▶

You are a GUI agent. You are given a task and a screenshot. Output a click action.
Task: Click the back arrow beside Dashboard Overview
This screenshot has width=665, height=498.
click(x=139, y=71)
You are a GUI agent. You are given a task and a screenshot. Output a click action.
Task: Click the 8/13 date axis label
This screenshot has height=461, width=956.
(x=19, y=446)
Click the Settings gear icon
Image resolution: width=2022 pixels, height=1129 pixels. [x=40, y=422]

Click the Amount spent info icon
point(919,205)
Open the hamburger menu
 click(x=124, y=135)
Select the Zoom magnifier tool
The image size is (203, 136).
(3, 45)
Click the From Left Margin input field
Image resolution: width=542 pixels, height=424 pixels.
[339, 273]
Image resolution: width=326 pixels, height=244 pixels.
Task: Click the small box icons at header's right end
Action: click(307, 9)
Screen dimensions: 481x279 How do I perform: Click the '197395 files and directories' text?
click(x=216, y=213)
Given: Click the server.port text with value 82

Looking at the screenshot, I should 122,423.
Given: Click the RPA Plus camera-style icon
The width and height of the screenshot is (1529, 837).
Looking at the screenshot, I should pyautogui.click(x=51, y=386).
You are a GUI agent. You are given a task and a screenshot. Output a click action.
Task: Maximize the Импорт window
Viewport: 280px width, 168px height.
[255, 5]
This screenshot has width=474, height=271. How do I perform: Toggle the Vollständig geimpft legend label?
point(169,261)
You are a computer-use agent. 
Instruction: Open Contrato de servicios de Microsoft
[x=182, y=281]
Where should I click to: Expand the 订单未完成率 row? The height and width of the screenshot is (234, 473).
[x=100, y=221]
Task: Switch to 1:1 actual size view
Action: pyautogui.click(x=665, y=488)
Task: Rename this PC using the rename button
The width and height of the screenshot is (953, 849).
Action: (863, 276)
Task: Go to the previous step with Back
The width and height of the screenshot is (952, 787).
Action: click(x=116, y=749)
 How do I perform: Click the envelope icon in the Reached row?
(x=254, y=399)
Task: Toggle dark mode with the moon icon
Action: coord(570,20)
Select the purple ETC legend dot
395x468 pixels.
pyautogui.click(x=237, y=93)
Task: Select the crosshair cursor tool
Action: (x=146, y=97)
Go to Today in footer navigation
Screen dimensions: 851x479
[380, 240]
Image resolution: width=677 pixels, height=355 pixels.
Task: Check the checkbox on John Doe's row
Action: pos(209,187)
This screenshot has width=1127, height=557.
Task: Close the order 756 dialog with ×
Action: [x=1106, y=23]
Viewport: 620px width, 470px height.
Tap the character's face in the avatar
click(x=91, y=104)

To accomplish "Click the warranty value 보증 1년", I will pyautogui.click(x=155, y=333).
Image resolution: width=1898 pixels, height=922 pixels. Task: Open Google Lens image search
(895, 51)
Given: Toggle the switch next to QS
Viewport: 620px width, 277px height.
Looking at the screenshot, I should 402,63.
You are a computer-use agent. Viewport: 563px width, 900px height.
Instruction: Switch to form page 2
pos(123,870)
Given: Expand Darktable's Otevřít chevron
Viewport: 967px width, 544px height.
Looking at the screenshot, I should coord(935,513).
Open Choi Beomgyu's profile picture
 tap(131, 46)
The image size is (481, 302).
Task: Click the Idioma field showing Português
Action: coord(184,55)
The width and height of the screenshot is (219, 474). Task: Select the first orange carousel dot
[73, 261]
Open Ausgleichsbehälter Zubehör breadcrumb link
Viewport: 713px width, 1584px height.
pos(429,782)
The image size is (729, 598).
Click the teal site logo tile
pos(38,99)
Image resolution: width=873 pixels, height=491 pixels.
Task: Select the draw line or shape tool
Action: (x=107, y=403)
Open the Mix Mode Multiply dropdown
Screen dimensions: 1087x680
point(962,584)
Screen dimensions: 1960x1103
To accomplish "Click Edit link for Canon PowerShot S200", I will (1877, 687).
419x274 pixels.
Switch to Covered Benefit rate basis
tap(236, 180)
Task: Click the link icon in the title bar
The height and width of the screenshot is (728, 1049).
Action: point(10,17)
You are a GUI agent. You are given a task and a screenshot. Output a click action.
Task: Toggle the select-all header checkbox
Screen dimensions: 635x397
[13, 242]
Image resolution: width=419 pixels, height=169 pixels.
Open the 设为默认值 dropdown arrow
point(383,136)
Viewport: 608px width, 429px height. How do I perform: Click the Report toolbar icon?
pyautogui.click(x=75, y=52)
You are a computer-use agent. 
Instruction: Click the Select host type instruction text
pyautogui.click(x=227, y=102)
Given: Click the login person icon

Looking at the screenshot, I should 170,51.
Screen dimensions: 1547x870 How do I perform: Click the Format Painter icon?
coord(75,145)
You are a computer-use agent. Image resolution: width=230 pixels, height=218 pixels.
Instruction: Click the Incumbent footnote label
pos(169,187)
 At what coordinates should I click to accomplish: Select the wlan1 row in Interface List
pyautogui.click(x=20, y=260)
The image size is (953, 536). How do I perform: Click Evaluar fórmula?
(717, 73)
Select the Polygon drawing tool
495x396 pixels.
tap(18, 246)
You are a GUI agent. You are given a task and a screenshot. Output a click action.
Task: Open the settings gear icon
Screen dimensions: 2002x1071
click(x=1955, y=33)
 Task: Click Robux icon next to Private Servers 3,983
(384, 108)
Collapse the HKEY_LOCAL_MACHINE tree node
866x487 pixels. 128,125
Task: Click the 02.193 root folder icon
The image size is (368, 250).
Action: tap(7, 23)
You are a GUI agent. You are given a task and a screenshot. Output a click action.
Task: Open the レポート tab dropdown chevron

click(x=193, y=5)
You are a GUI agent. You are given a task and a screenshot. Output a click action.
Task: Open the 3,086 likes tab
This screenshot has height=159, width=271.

◀

TRAVAIL À FAIRE – Présentez toutes les lignes des enregistrements ci-dessus sous forme de liste numérotée, en omettant les lignes vides.

RÉPONSE CI-DESSOUS –
1. You are a GUI agent. You are given a task and a screenshot. Output a click action.
2. Task: Click the back arrow beside Dashboard Overview
3. This screenshot has width=665, height=498.
4. click(x=139, y=71)
5. You are a GUI agent. You are given a task and a screenshot. Output a click action.
6. Task: Click the 8/13 date axis label
7. This screenshot has height=461, width=956.
8. (x=19, y=446)
9. Click the Settings gear icon
10. Image resolution: width=2022 pixels, height=1129 pixels. [x=40, y=422]
11. Click the Amount spent info icon
12. point(919,205)
13. Open the hamburger menu
14.  click(x=124, y=135)
15. Select the Zoom magnifier tool
16. The image size is (203, 136).
17. (3, 45)
18. Click the From Left Margin input field
19. Image resolution: width=542 pixels, height=424 pixels.
20. [339, 273]
21. Image resolution: width=326 pixels, height=244 pixels.
22. Task: Click the small box icons at header's right end
23. Action: click(307, 9)
24. Screen dimensions: 481x279 How do I perform: Click the '197395 files and directories' text?
25. click(x=216, y=213)
26. Given: Click the server.port text with value 82
27. Looking at the screenshot, I should 122,423.
28. Given: Click the RPA Plus camera-style icon
29. The width and height of the screenshot is (1529, 837).
30. Looking at the screenshot, I should pyautogui.click(x=51, y=386).
31. You are a GUI agent. You are given a task and a screenshot. Output a click action.
32. Task: Maximize the Импорт window
33. Viewport: 280px width, 168px height.
34. [255, 5]
35. This screenshot has width=474, height=271. How do I perform: Toggle the Vollständig geimpft legend label?
36. point(169,261)
37. You are a computer-use agent. 
38. Instruction: Open Contrato de servicios de Microsoft
39. [x=182, y=281]
40. Where should I click to: Expand the 订单未完成率 row? The height and width of the screenshot is (234, 473).
41. [x=100, y=221]
42. Task: Switch to 1:1 actual size view
43. Action: pyautogui.click(x=665, y=488)
44. Task: Rename this PC using the rename button
45. The width and height of the screenshot is (953, 849).
46. Action: (863, 276)
47. Task: Go to the previous step with Back
48. The width and height of the screenshot is (952, 787).
49. Action: click(x=116, y=749)
50.  How do I perform: Click the envelope icon in the Reached row?
51. (x=254, y=399)
52. Task: Toggle dark mode with the moon icon
53. Action: coord(570,20)
54. Select the purple ETC legend dot
55. 395x468 pixels.
56. pyautogui.click(x=237, y=93)
57. Task: Select the crosshair cursor tool
58. Action: (x=146, y=97)
59. Go to Today in footer navigation
60. Screen dimensions: 851x479
61. [380, 240]
62. Image resolution: width=677 pixels, height=355 pixels.
63. Task: Check the checkbox on John Doe's row
64. Action: pos(209,187)
65. This screenshot has width=1127, height=557.
66. Task: Close the order 756 dialog with ×
67. Action: [x=1106, y=23]
68. Viewport: 620px width, 470px height.
69. Tap the character's face in the avatar
70. click(x=91, y=104)
71. To accomplish "Click the warranty value 보증 1년", I will pyautogui.click(x=155, y=333).
72. Image resolution: width=1898 pixels, height=922 pixels. Task: Open Google Lens image search
73. (895, 51)
74. Given: Toggle the switch next to QS
75. Viewport: 620px width, 277px height.
76. Looking at the screenshot, I should 402,63.
77. You are a computer-use agent. Viewport: 563px width, 900px height.
78. Instruction: Switch to form page 2
79. pos(123,870)
80. Given: Expand Darktable's Otevřít chevron
81. Viewport: 967px width, 544px height.
82. Looking at the screenshot, I should coord(935,513).
83. Open Choi Beomgyu's profile picture
84.  tap(131, 46)
85. The image size is (481, 302).
86. Task: Click the Idioma field showing Português
87. Action: coord(184,55)
88. The width and height of the screenshot is (219, 474). Task: Select the first orange carousel dot
89. [73, 261]
90. Open Ausgleichsbehälter Zubehör breadcrumb link
91. Viewport: 713px width, 1584px height.
92. pos(429,782)
93. The image size is (729, 598).
94. Click the teal site logo tile
95. pos(38,99)
96. Image resolution: width=873 pixels, height=491 pixels.
97. Task: Select the draw line or shape tool
98. Action: (x=107, y=403)
99. Open the Mix Mode Multiply dropdown
100. Screen dimensions: 1087x680
101. point(962,584)
102. Screen dimensions: 1960x1103
103. To accomplish "Click Edit link for Canon PowerShot S200", I will (1877, 687).
104. 419x274 pixels.
105. Switch to Covered Benefit rate basis
106. tap(236, 180)
107. Task: Click the link icon in the title bar
108. The height and width of the screenshot is (728, 1049).
109. Action: point(10,17)
110. You are a GUI agent. You are given a task and a screenshot. Output a click action.
111. Task: Toggle the select-all header checkbox
112. Screen dimensions: 635x397
113. [13, 242]
114. Image resolution: width=419 pixels, height=169 pixels.
115. Open the 设为默认值 dropdown arrow
116. point(383,136)
117. Viewport: 608px width, 429px height. How do I perform: Click the Report toolbar icon?
118. pyautogui.click(x=75, y=52)
119. You are a computer-use agent. 
120. Instruction: Click the Select host type instruction text
121. pyautogui.click(x=227, y=102)
122. Given: Click the login person icon
123. Looking at the screenshot, I should 170,51.
124. Screen dimensions: 1547x870 How do I perform: Click the Format Painter icon?
125. coord(75,145)
126. You are a computer-use agent. Image resolution: width=230 pixels, height=218 pixels.
127. Instruction: Click the Incumbent footnote label
128. pos(169,187)
129.  At what coordinates should I click to accomplish: Select the wlan1 row in Interface List
130. pyautogui.click(x=20, y=260)
131. The image size is (953, 536). How do I perform: Click Evaluar fórmula?
132. (717, 73)
133. Select the Polygon drawing tool
134. 495x396 pixels.
135. tap(18, 246)
136. You are a GUI agent. You are given a task and a screenshot. Output a click action.
137. Task: Open the settings gear icon
138. Screen dimensions: 2002x1071
139. click(x=1955, y=33)
140.  Task: Click Robux icon next to Private Servers 3,983
141. (384, 108)
142. Collapse the HKEY_LOCAL_MACHINE tree node
143. 866x487 pixels. 128,125
144. Task: Click the 02.193 root folder icon
145. The image size is (368, 250).
146. Action: tap(7, 23)
147. You are a GUI agent. You are given a task and a screenshot. Output a click action.
148. Task: Open the レポート tab dropdown chevron
149. click(x=193, y=5)
150. You are a GUI agent. You are given a task and a screenshot. Output a click action.
151. Task: Open the 3,086 likes tab
152. This screenshot has height=159, width=271.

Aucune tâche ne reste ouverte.